Arrivés à la Pagode de Thien Mu, nous avons été impressionnés par la beauté du site.

La Pagode de la Dame céleste détient le titre de la plus haute pagode du Viêt Nam, arborant les six étages supérieurs de sa tour, appelée « Source de Félicité », la jouissance parfaite…

De nombreux couples et groupes choisissent cet endroit pour réaliser des autoportraits, peut-être dans l’espoir de tirer des bénéfices de l’endroit.

D’après la légende, une vieille dame se manifesta un jour en ces lieux et prophétisa que celui qui érigerait une pagode sur cette colline fonderait une grande dynastie. Une première pagode fut donc édifiée en 1601, puis étendue et rénovée en 1665 sous le règne de Nguyễn Phúc Tần.

Plusieurs moines résident en permanence sur le site.

L’automobile du moine Thích Quảng Đức.

Le 11 juin 1963, le moine Thích Quảng Đức a entrepris une manifestation pour protester contre la répression anti-bouddhiste menée par le président catholique du Sud-Vietnam. Il s’est rendu en ville où un fidèle l’a aspergé d’essence avant qu’il ne s’embrase, devenant ainsi une torche humaine.
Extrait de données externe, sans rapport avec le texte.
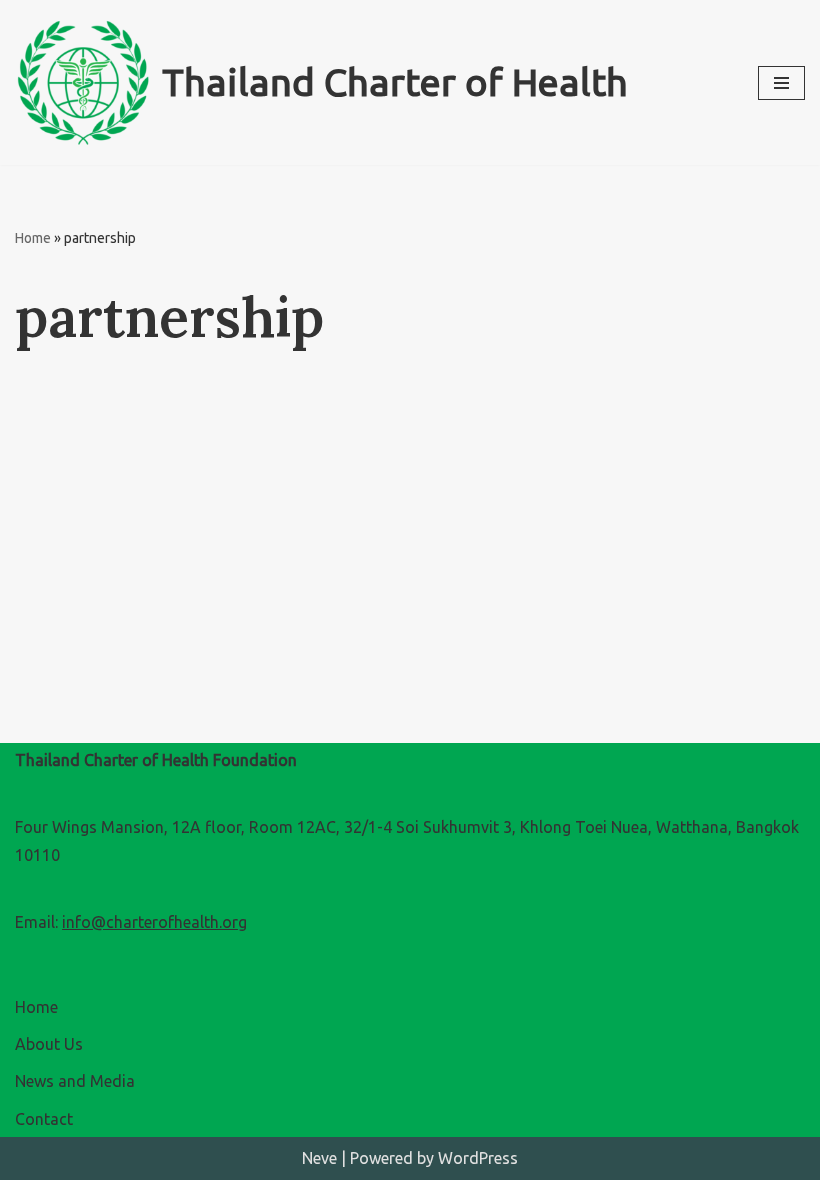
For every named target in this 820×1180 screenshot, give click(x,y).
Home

Cet événement est devenu mémorable grâce à l’immortalisation par le photographe Malcolm Browne. Sur cette image, le moine apparaît imperturbable, et l’on raconte que son cœur est demeuré intact.


Le site offre en endroit paisible pour les moines…
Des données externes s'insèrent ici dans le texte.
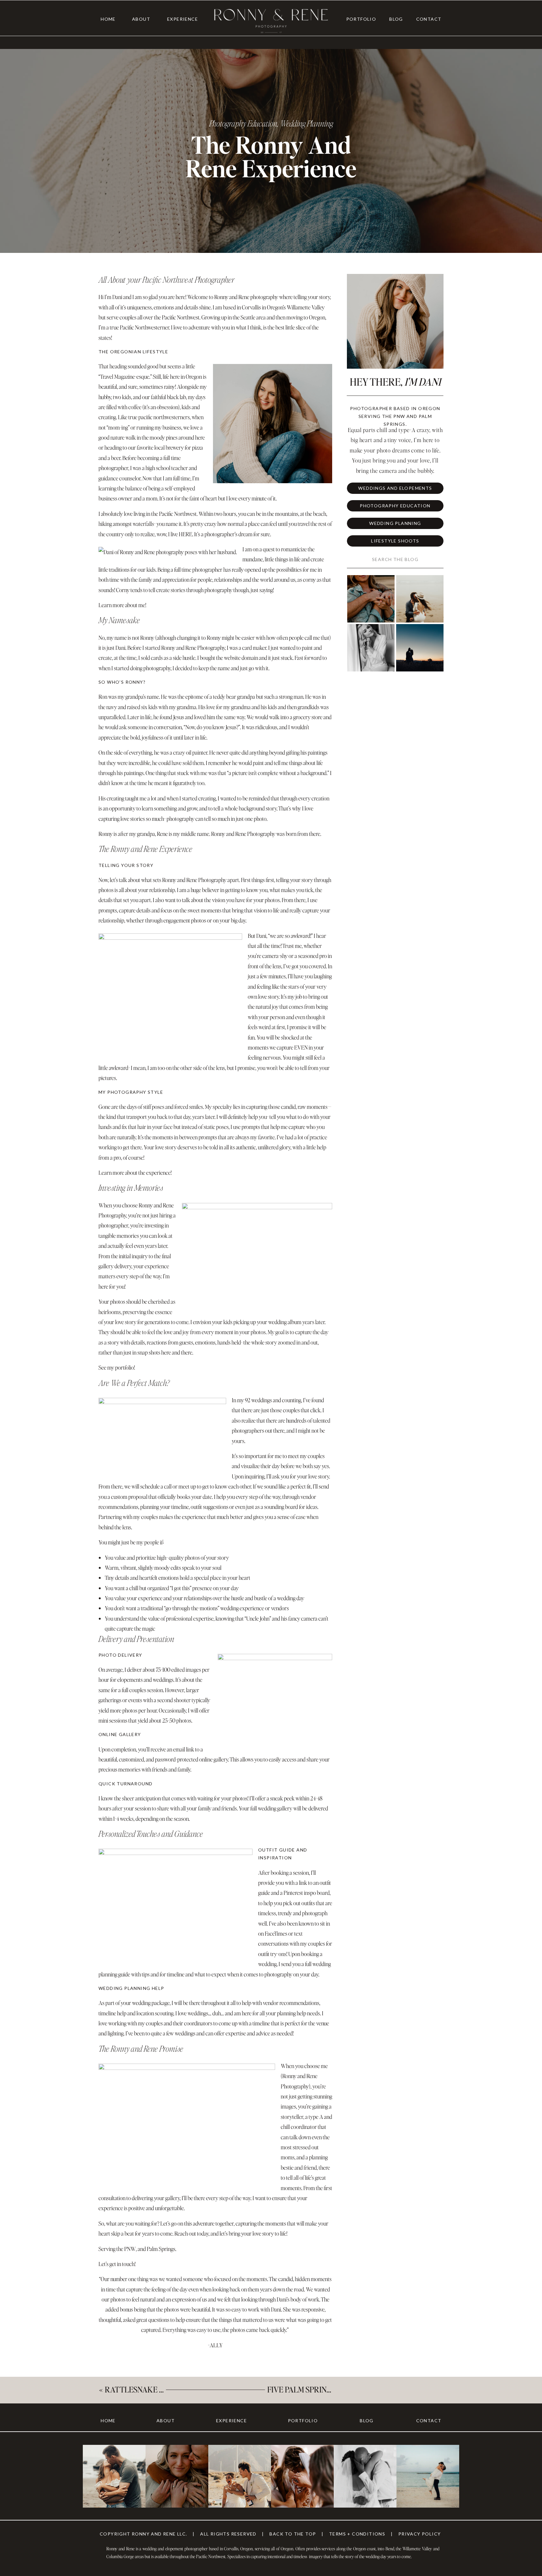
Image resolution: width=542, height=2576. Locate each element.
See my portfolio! (116, 1367)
Après un bref trajet en minibus, notre étape suivante nous conduisit à la Cité Impériale.

En 1993, le site a été inscrit au patrimoine mondial de l’UNESCO. Il englobe principalement la majestueuse Citadelle, à l’intérieur de laquelle se trouve la cité impériale, et au cœur de cette dernière, la mystérieuse Cité pourpre interdite. En outre, on y trouve quelques autres édifices en ville ou à proximité immédiate, tous étroitement liés à la grandeur de la Cité impériale.






Cette fois encore, le lieu présentait de fortes similitudes avec notre visite à Pékin dans la cité interdite.

N’oublis pas de fermer la porte en sortant !



J’espère que le Théâtre Royal avait opté pour un système audio 5.1. La royauté du 19ᵉ siècle menaient une vie opulente.



La porte de sortie du site. Historiquement, la porte centrale était réservée au roi.

Nous avons été conduits au marché Dong Ba de la ville pour faire des emplettes. Bien sûr, Suzanne a saisi l’occasion pour marchander pendant 30 minutes avec les vendeurs.

Comme une palette de couleurs étalée sur tous les marchés que nous avons parcourus, les tissus évoluent du jaune à l’écarlate, créant une toile vibrante d’éclat. J’ai pris place en attendant Suzanne et me suis simplement perdu dans la contemplation de ce décor.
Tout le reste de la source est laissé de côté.